レーダーセンサや自由空間法の計測において誘電体レンズは多く用いられます。

高周波になるほど誘電体レンズ自身の設計精密性も高く要求されますし、アンテナとの物理的な適合具合も適切に管理される必要があります。

しかしながら、誘電体レンズ自身の電波伝搬特性を精密に調べることは困難であり、システムの系に明らかな異常がない限りは良品と判断され、正確な電波状態を調べることなく使用されていることが多々あります。

こちらの事例では誘電体レンズを評価した事例を紹介します。

左図のように、自由空間法の計測に用いるアンテナ&レンズを用いました。

誘電体レンズの規格がWR12導波管、周波数60~90GHzにて設計されたものです(社外からの購入品となります)。

こちらにて76GHzの電波を計測しました。

左は誘電体レンズを透過する電波の振幅分布になります。

図から明らかなように、上図で示すような集光電波とはなっていません。

仮に、このまま自由空間法にて計測に用いてしまった場合、透過量、反射量は全く真実とは異なる値を得ることは明らかです。

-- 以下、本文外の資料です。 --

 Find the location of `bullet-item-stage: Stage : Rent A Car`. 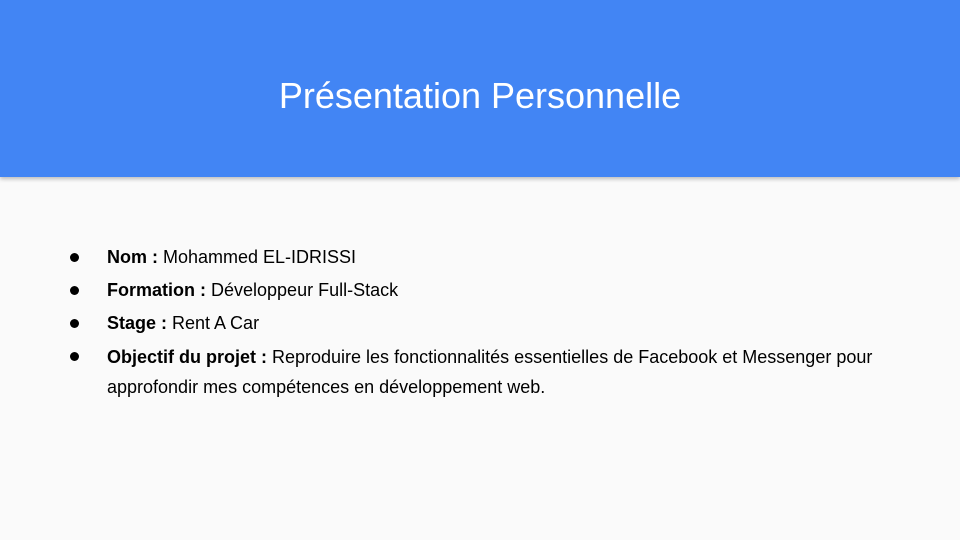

誘電体レンズは設計要求確認の段階や検査の段階で適切に評価する必要性があり、ユーザーサイドにおいても、校正や日常的な点検において電波状態を確認しなければ、間違った計測を行ってしまう危険があることを示唆しています。

ホーンアンテナの検査

誘電体レンズ同様に、ホーンアンテナも各シーンで盛んに使用されます。

ホーンアンテナに異常がある場合も、やはり電波の伝搬特性に影響を及ぼします。

左図はWR12導波管長方形ホーンアンテナ(60~90GHz)のホーン内を撮影した画像です。

導波管口にわずかな形状不良があるのが確認できます。

このような僅かな形状不良においても電波に影響を及ぼします。

左図は、上で示したホーンアンテナ開口の近傍界を測定した結果です。

図から明らかなように、振幅、位相とも左右非対称であり、形状不良が電波に影響を及ぼしていることがわかります。

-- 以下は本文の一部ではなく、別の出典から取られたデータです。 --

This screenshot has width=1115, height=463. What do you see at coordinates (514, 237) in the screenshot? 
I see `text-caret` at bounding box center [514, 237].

参考として、左図に正常なホーンアンテナ開口の近傍界を測定した結果を示します。

こちらでは、振幅、位相ともに分布が左右対称であることがわかります。


以上のように、高周波部品はその寸法精度や表面形状、また導波管などの適合条件が電波に影響を及ぼすことがわかり、検査や校正、日常管理が重要であるものといえます。